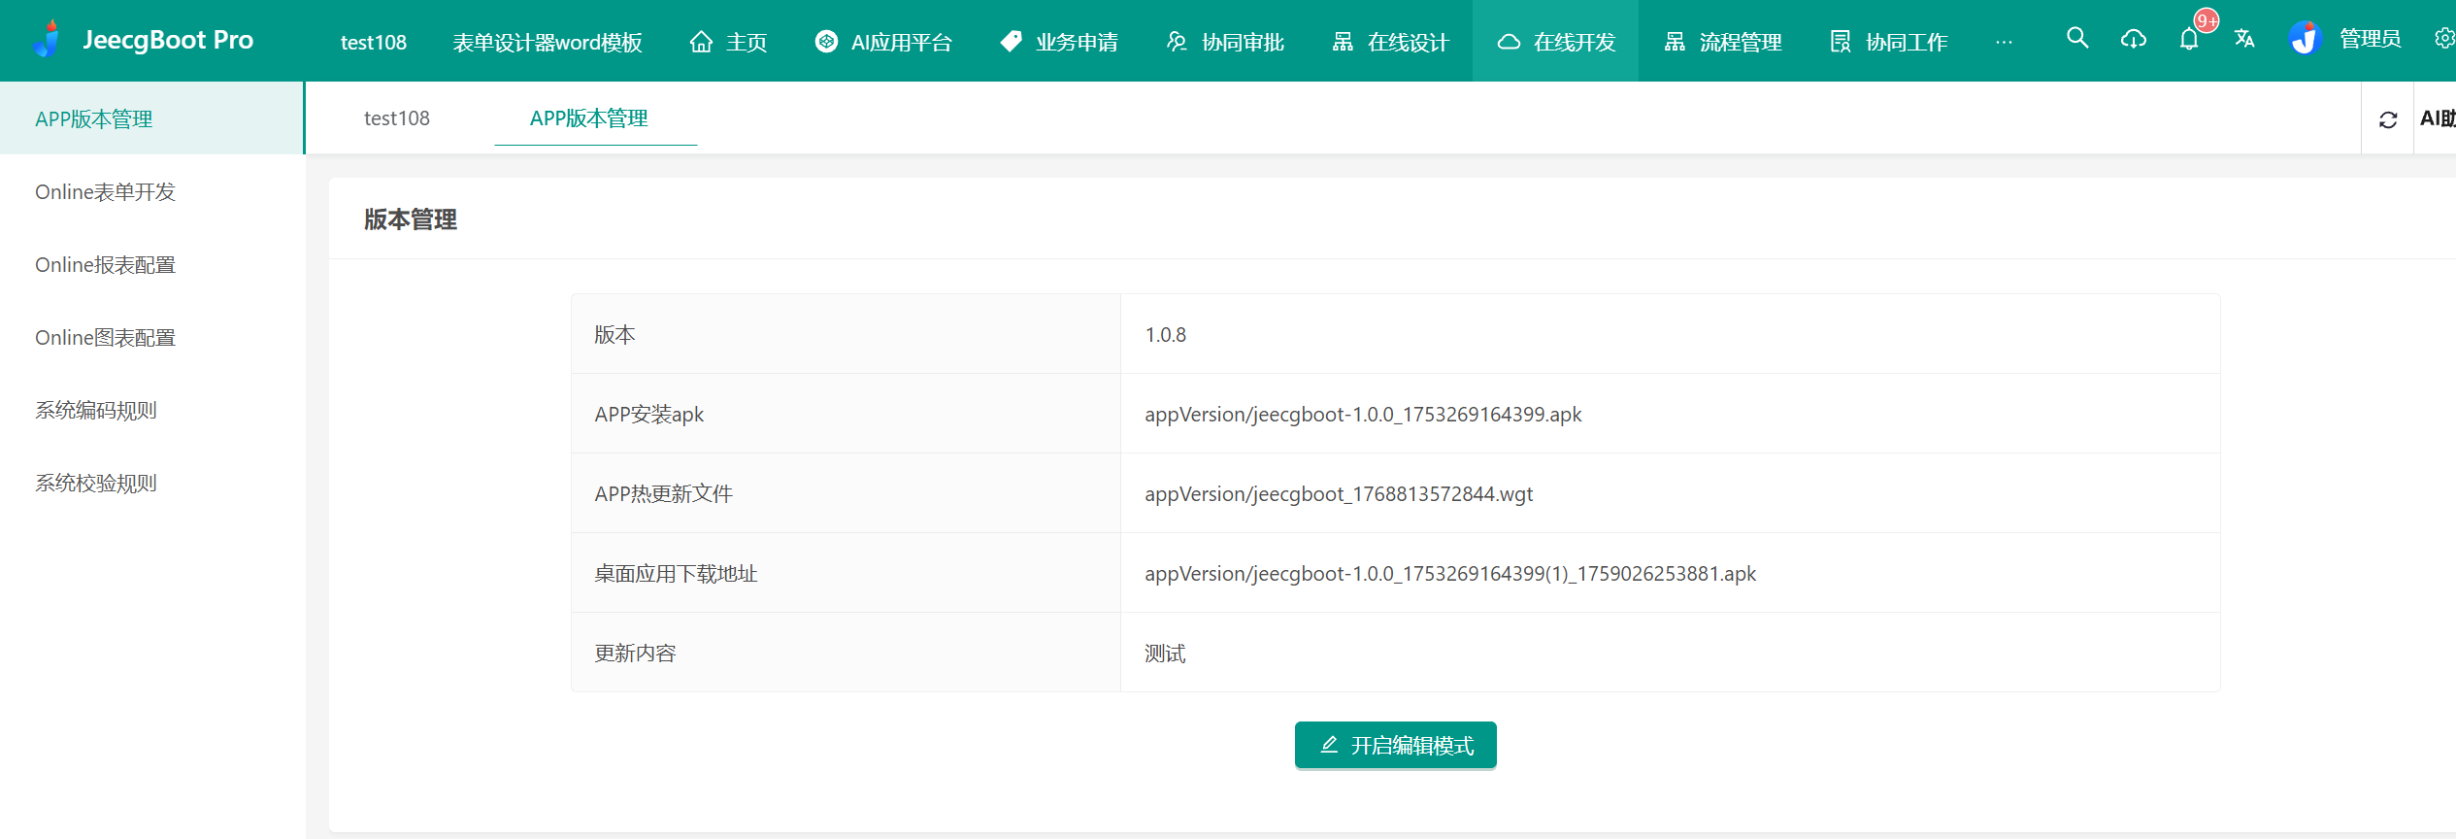Open the notification bell with 9+ badge
Screen dimensions: 2456x839
2189,40
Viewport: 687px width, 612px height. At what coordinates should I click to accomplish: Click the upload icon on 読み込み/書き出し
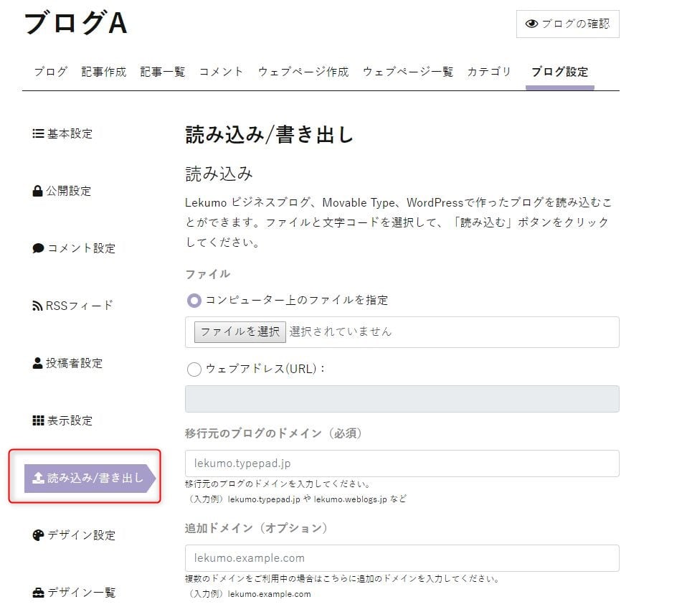[39, 478]
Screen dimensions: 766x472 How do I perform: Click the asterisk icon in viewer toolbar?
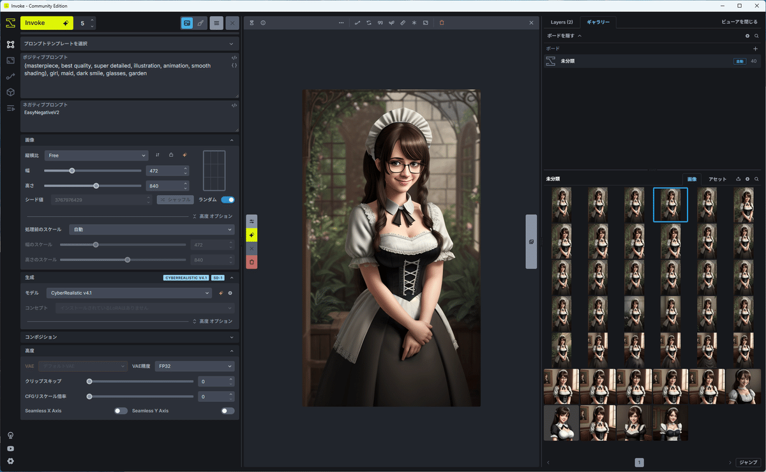tap(414, 23)
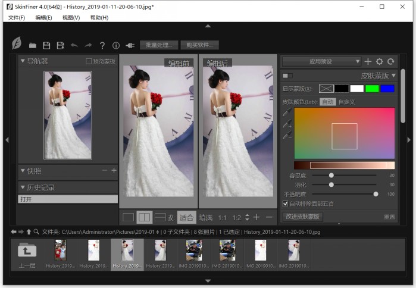The height and width of the screenshot is (288, 416).
Task: Click the 改进皮肤蒙版 button
Action: tap(302, 217)
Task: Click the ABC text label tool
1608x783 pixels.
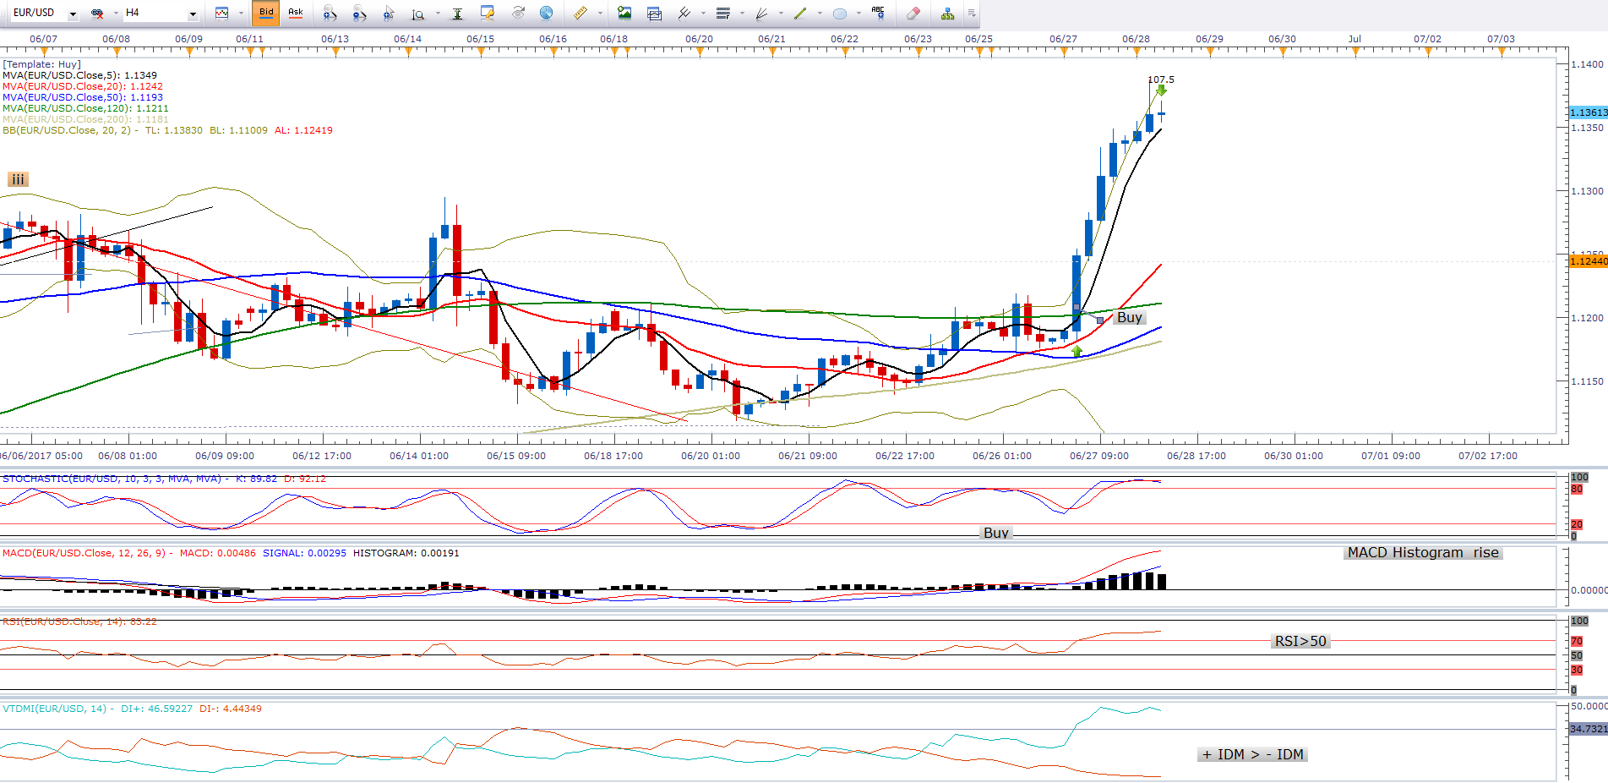Action: click(x=878, y=13)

JOB »
Reproduce every one of the records above word for word, leaving out the pictures.

SOLVED PROBLEM »
Open the notification bell with 9+ badge
Screen dimensions: 2456x839
2189,40
Viewport: 687px width, 612px height. At what coordinates should I click to accomplish: Click the upload icon on 読み込み/書き出し
[39, 478]
Screen dimensions: 766x472 How do I perform: Click the asterisk icon in viewer toolbar?
tap(414, 23)
The height and width of the screenshot is (288, 416).
Task: Click the 改进皮肤蒙版 button
Action: tap(302, 217)
Task: Click the ABC text label tool
1608x783 pixels.
Action: click(x=878, y=13)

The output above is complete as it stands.